**** Source records ****
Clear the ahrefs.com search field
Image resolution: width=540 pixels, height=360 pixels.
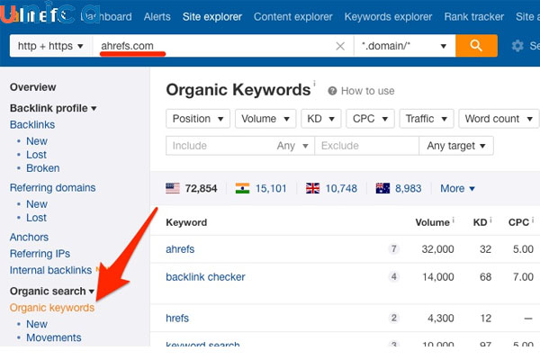340,46

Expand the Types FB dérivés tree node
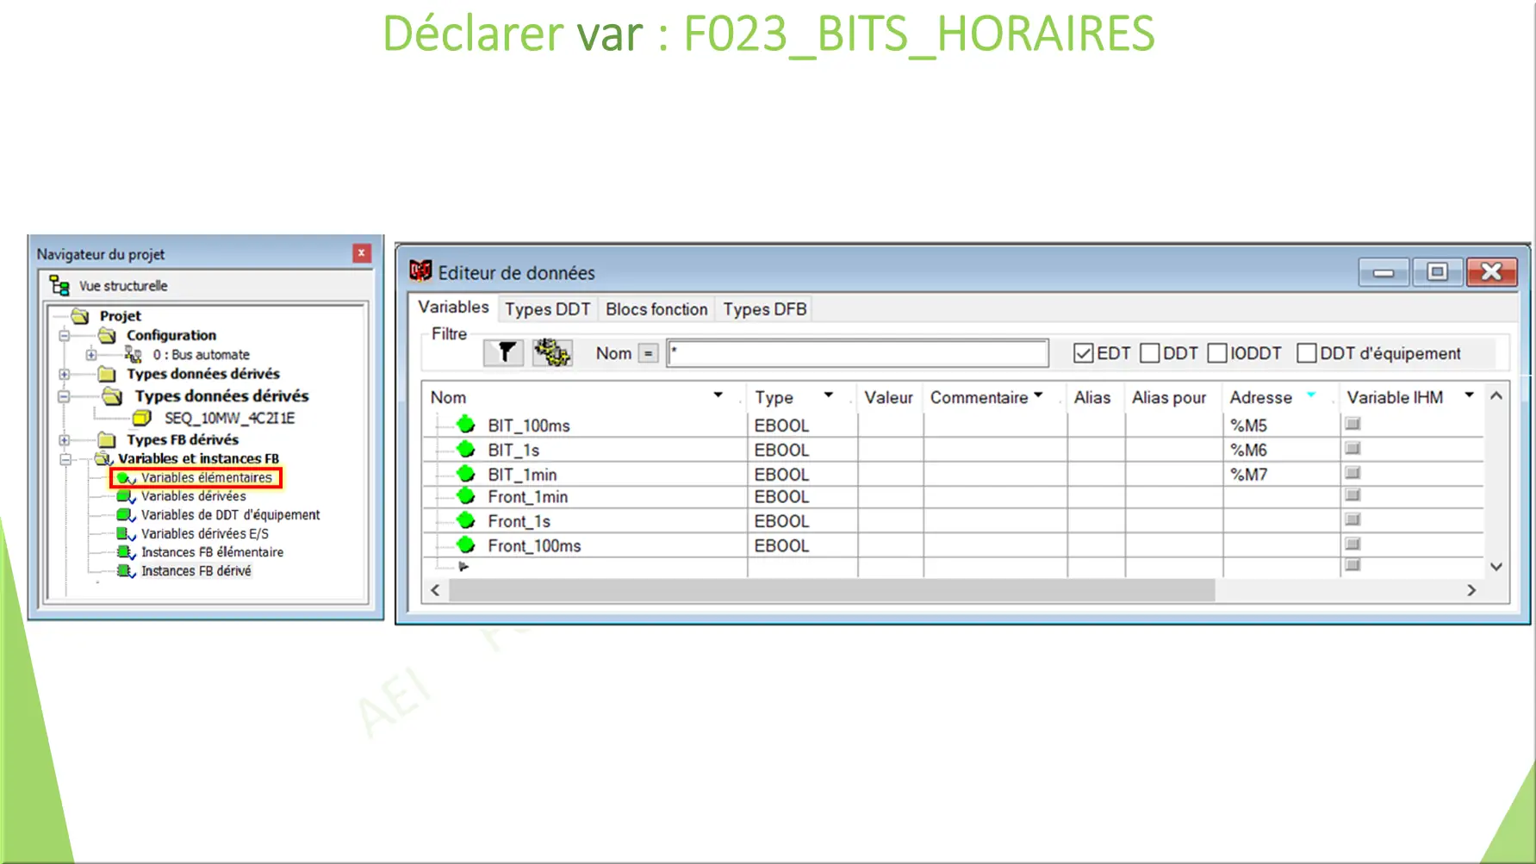point(66,439)
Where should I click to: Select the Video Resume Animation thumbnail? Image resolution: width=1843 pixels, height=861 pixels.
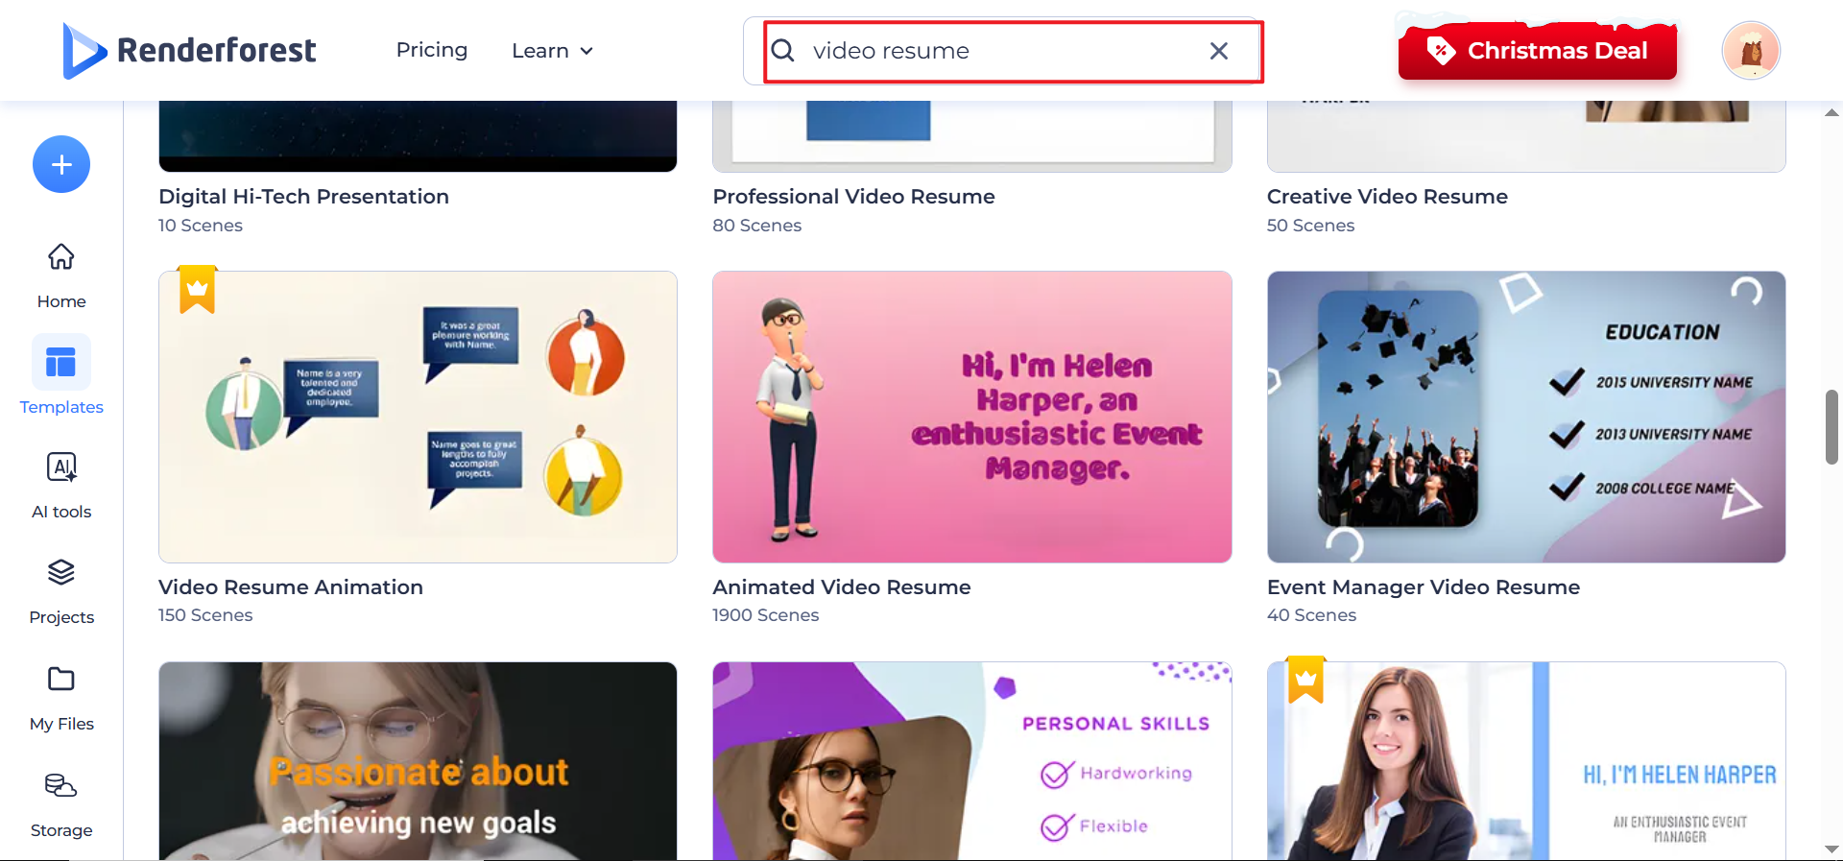click(418, 417)
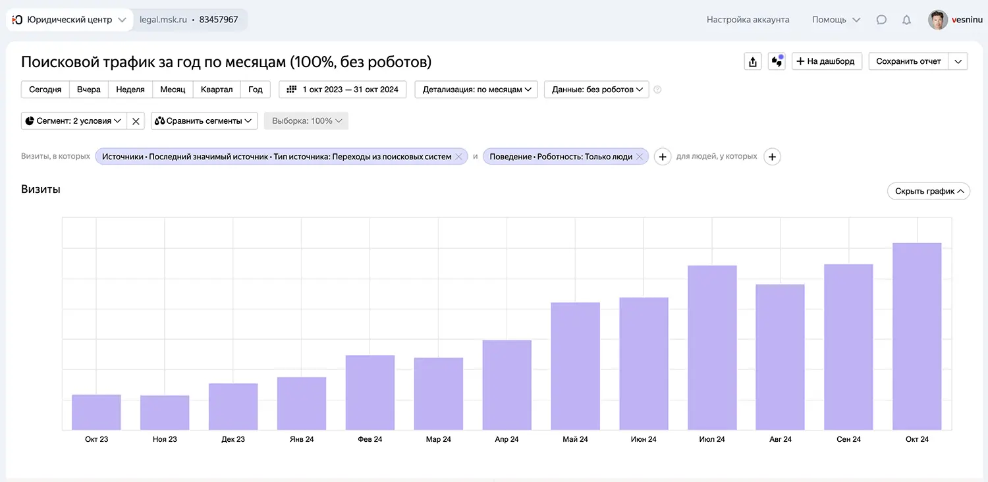Switch to the Год period tab
Screen dimensions: 988x482
pos(256,89)
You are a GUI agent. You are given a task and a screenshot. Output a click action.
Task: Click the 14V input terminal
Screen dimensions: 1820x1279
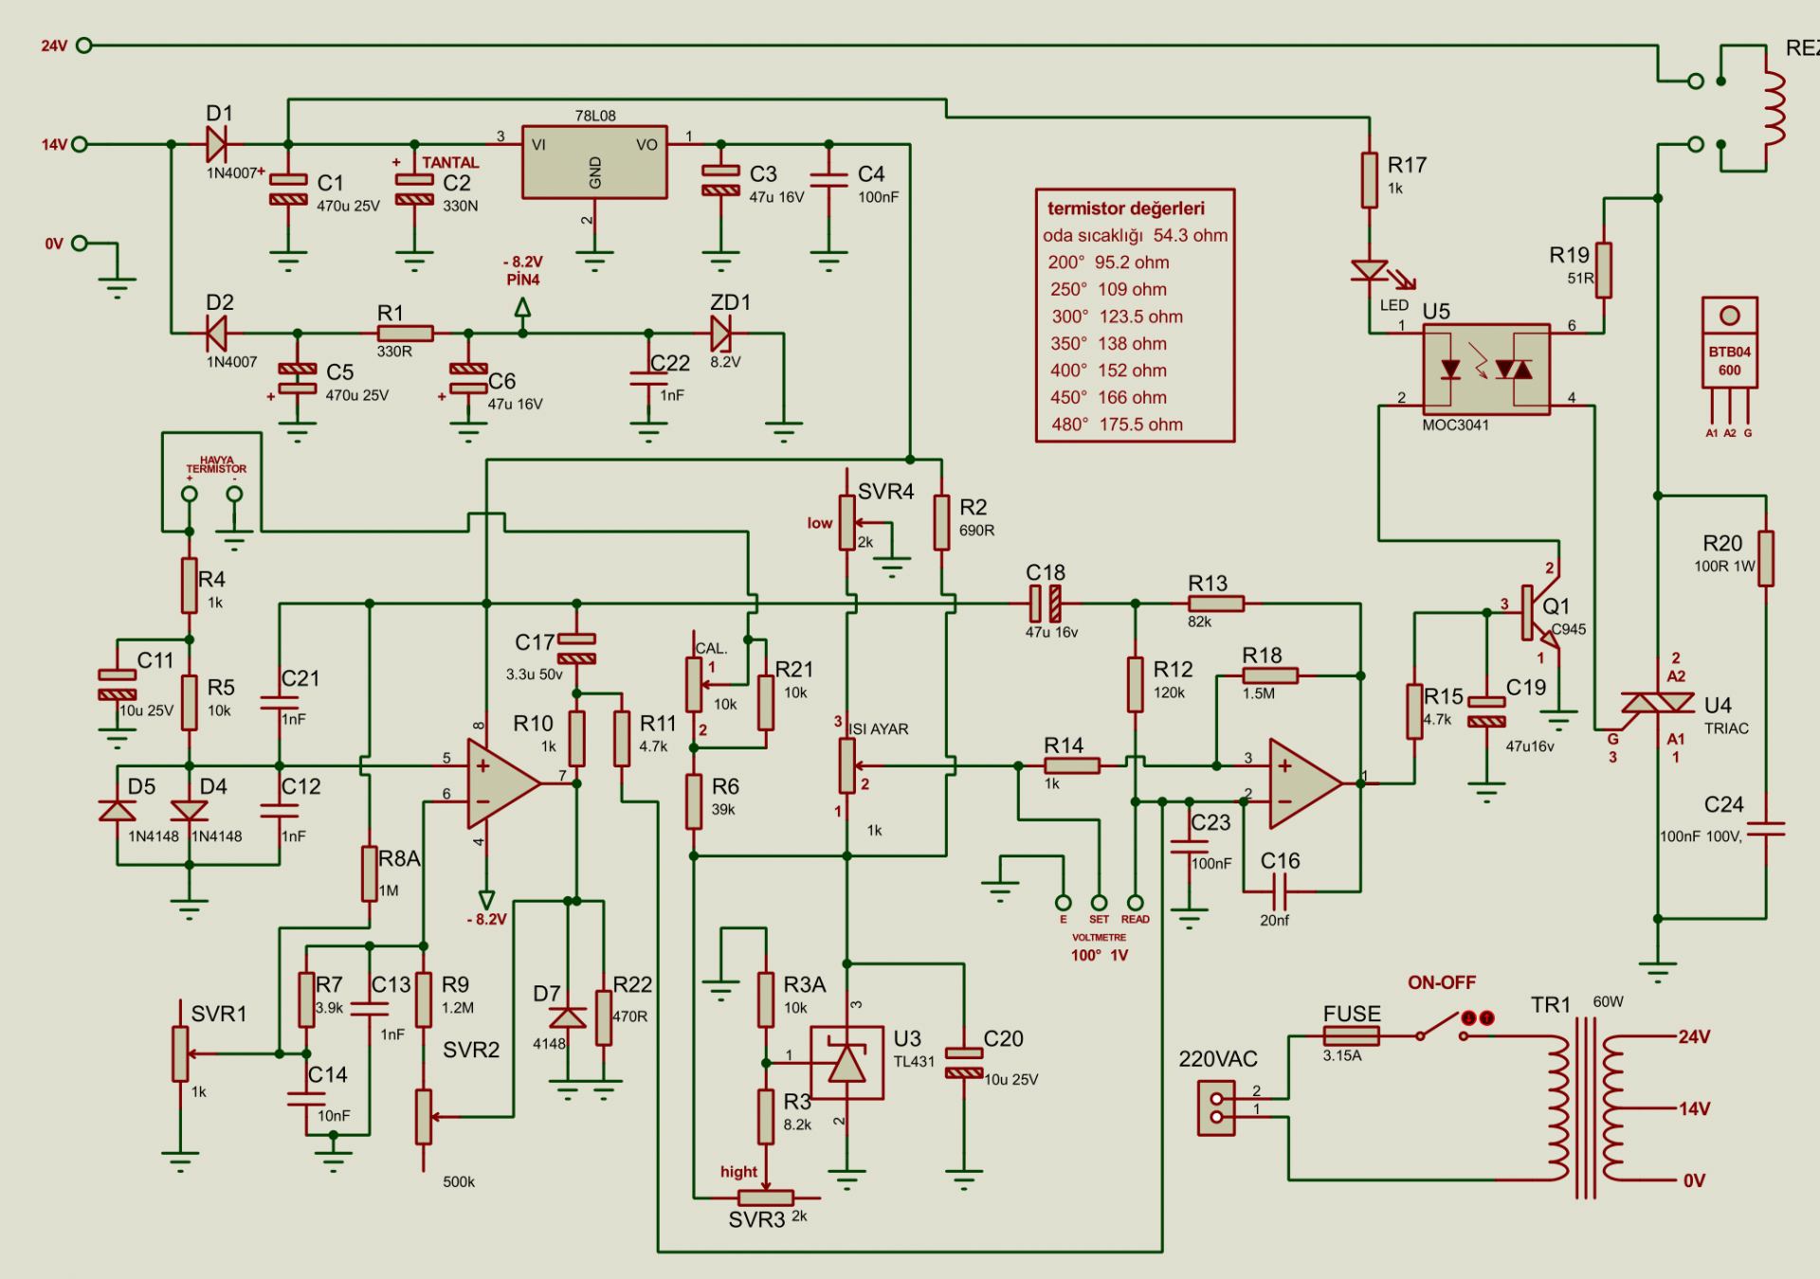click(80, 144)
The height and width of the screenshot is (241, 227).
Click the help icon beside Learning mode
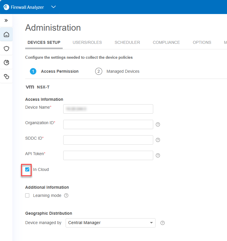[x=66, y=195]
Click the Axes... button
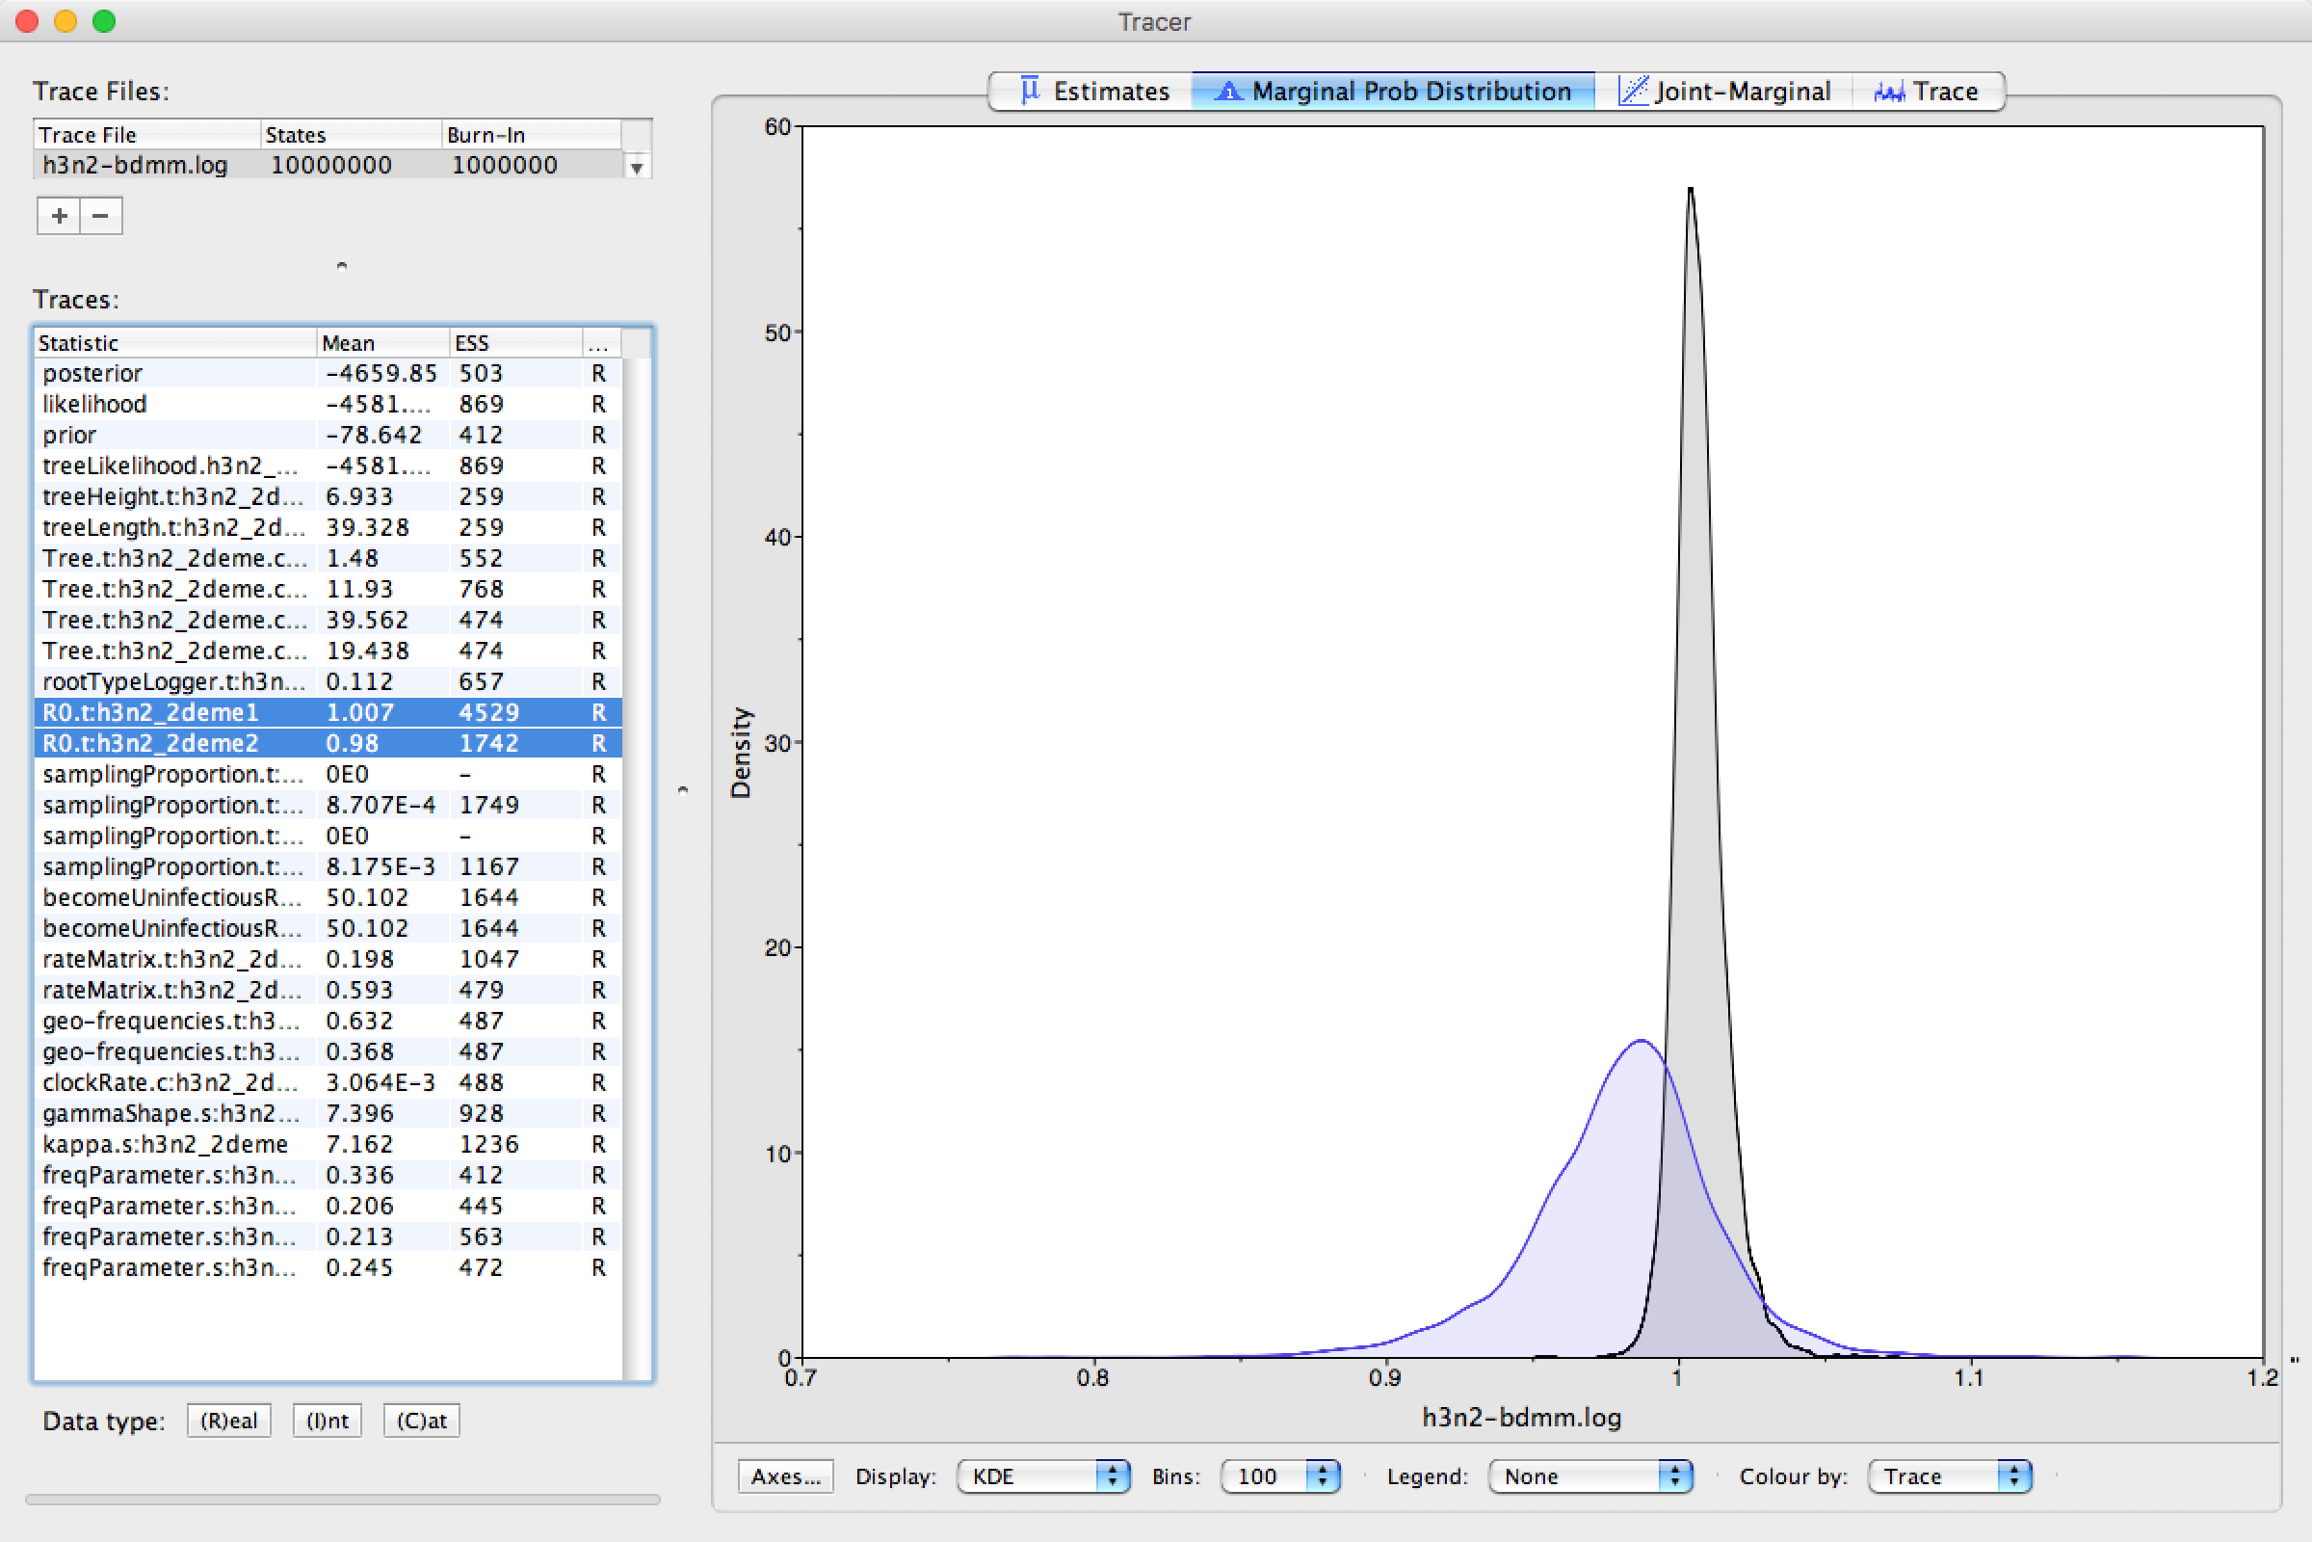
****
**Prompt**.
Repeat all of the data above, swapping "Image resolution" for "Image size" and keeping everything else the same. Leave the pictures out.

**Finished task**.
Clear the ahrefs.com search field
Image size: width=540 pixels, height=360 pixels.
340,46

Expand the Types FB dérivés tree node
point(66,439)
Where should I click to: Select the Video Resume Animation thumbnail? Image size: width=1843 pixels, height=861 pixels.
click(418, 417)
Switch to the Год period tab
Screen dimensions: 988x482
pos(256,89)
You are a GUI agent. You are given a task and a screenshot. Output a click action.
Task: Click the 14V input terminal
Screen dimensions: 1820x1279
click(80, 144)
The height and width of the screenshot is (241, 227).
Click the help icon beside Learning mode
[x=66, y=195]
Click the Axes... button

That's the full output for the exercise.